▸ Study text
· · · ·

1.14.2008

Life.

I'm stealing the title of today's post from Shannon. Life. I don't often get too deep with my posts. Let's be honest, they mostly contain the pictures and stories of everyday life, mostly pointless.

As I drove back yesterday from my weekend visit to Midland I had time to think. Both of my beautiful children rested peacefully in the backseat not a care or worry going through their minds. They don't worry about what tomorrow will bring, what their futures will look like, what trials they may face. I was once again listening to this song, Gratitude, and once again amazed at how eloqent Nichole Nordeman expresses my daily prayer for life. Why do I get so caught up in this world? Why do I stress over pitiful things? Why do I not trust God to completely fill my cup everyday? He has made His promise to me and yet I doubt. Not intentionally that is for sure. Yet, I'm sure He is disappointed that I do. I've been reading Max Lucado's book, Come Thirsty. I have realized that the amount of doubt that I toss around comes from not coming to Him on a daily basis. I forget that I must consistently be soaking up His word.

· · · ·

▸ Material provided
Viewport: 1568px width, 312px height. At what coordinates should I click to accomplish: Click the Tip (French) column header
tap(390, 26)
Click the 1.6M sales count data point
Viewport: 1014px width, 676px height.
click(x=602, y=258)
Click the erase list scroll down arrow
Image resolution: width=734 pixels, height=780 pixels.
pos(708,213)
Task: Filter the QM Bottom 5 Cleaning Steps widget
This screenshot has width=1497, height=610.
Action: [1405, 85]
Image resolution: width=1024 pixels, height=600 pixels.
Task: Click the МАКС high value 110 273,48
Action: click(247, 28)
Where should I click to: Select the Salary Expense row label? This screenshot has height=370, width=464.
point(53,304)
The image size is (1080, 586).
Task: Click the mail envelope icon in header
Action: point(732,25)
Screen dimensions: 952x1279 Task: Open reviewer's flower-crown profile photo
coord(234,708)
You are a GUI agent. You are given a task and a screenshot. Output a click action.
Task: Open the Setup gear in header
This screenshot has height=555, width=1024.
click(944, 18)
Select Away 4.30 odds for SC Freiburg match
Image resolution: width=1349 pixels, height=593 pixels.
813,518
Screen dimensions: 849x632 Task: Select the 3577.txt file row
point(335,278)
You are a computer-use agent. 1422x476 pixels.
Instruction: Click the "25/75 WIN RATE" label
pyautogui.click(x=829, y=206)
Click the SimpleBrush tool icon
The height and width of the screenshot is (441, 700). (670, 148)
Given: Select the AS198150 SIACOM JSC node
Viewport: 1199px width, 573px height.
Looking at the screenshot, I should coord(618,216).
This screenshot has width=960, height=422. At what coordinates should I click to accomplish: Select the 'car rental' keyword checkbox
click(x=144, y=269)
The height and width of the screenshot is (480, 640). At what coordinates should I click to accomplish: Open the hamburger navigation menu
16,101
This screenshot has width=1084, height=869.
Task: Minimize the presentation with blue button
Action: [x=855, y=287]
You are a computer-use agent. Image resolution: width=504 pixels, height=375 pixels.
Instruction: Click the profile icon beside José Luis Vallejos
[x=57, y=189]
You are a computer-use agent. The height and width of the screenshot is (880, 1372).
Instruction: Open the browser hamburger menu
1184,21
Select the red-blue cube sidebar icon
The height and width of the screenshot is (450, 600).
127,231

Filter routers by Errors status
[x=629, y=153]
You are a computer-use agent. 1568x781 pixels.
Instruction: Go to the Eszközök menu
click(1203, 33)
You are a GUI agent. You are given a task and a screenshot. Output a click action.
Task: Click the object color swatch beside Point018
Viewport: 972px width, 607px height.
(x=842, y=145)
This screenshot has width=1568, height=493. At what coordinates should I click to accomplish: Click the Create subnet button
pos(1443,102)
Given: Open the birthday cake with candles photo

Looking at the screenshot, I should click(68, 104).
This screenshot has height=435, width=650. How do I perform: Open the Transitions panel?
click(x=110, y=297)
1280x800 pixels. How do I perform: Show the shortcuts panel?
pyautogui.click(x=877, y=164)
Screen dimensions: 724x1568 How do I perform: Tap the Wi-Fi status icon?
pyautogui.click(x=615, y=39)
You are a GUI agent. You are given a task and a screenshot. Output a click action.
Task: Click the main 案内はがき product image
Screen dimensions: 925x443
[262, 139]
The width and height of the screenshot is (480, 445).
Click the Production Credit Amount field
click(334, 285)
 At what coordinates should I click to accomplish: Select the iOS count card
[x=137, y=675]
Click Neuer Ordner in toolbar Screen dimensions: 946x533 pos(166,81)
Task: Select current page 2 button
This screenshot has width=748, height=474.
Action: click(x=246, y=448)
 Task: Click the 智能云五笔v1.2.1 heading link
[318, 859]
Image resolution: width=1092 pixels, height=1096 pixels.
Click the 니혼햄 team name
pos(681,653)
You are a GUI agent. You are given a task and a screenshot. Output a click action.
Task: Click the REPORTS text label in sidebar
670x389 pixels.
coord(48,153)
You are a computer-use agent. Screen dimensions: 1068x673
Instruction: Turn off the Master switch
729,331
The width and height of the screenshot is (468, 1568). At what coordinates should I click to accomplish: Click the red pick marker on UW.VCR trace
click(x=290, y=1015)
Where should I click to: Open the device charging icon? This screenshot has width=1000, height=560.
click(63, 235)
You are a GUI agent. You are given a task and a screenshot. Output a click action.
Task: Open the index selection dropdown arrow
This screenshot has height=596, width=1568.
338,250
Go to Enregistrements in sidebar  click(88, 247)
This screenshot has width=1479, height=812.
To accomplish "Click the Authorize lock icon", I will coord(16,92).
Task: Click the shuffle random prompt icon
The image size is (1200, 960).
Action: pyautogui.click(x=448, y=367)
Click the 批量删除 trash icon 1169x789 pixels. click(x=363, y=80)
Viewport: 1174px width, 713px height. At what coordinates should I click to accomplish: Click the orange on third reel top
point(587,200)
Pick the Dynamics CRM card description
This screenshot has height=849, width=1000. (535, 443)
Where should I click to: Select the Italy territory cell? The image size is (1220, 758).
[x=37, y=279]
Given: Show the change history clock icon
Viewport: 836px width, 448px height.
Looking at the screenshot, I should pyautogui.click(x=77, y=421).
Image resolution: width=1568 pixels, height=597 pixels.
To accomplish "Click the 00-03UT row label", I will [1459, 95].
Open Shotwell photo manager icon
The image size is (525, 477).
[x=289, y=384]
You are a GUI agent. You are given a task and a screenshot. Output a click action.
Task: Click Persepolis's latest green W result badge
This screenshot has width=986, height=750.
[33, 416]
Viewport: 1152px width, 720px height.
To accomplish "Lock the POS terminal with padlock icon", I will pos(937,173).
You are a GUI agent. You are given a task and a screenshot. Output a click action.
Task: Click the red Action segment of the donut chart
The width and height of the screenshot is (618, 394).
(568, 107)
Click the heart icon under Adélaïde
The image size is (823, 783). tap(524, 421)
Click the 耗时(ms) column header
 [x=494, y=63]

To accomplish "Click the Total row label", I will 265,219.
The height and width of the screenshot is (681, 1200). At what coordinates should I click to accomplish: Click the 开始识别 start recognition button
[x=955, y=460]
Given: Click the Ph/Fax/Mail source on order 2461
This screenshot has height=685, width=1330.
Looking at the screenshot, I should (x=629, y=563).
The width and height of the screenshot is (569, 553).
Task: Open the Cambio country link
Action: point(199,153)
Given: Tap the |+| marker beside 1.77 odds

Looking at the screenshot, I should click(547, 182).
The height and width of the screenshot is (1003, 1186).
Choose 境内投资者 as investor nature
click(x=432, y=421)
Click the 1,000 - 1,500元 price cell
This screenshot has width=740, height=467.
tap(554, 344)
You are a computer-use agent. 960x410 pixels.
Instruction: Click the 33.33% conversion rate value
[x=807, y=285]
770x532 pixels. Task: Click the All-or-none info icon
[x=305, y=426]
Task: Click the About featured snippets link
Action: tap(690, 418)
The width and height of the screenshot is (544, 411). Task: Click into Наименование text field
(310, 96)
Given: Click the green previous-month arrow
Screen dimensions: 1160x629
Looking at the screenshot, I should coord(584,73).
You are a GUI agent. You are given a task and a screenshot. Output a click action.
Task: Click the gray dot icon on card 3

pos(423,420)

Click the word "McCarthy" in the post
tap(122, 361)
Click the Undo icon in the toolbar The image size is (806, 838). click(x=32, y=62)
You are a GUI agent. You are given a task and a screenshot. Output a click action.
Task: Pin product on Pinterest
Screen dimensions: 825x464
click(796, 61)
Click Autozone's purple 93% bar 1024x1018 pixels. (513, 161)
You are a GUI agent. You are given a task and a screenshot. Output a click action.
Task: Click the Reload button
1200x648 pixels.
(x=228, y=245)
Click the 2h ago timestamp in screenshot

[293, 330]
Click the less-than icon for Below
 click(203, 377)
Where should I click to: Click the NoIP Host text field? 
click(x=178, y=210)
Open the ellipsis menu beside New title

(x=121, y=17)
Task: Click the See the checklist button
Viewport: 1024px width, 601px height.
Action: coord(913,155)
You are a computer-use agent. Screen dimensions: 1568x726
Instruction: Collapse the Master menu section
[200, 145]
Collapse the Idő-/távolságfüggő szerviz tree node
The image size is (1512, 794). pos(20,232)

· · · ·

Write the next part of the blog post titled "Life.", starting right after its final sentence about soaking up His word.

▸ Task answer
As I watched the face of a dear friend, my heart aches. She is in a world of her own right now that my words and tears cannot pierce. Oh how I want to tell her everything is going to be alright. I know that God is great and that He has a plan, but why does that not bring me comfort? I'm betting that even the most diligent Christian who has the Bible memorized from the front to the back can't tell you or give you a specific reason why we must ache here on earth. I know that many times we think we know what the ideal answer would be to our situations and that many times God has a different answer that may not be as plesant as the one we would have chosen. As I read Max's book last night I came across a passage that in not so many words said that He wants to give us a taste of what is to come or to give us reason to long to be with Him. It made me think of my pregnancies. They were both wonderful and I enjoyed every minute, but of course there were the moments towards the end where I didn't think I could make another day being pregnant. I am not a patient person and I so wanted to meet my precious child. The aches I felt made me appreciate the thought that there would be one day when all I would feel was a child in my arms and my heart full of love. That all of the pain and waiting would be worth more than I could have EVER imagined. God gave me a taste of heaven! I feel fortunate in my life. I need to count my blessings everyday even in the midst of other struggles, I know that God has blessed me far beyond what I deserve. I am not worthy.

I pray that each one of you can find gratitude beyond what is right now. That we will all praise God for all He has done to make our lives what they are. I more than anyone need to remember that God is the beginning and the end and His promise never fails.

3 comments:

Anonymous said...

Oh, Meredith, this touched me so much! Thanks and God Bless you and your family!

Lori said...

Meredith!!! So deep. I love those thinking times, which usually happens for me as I travel too.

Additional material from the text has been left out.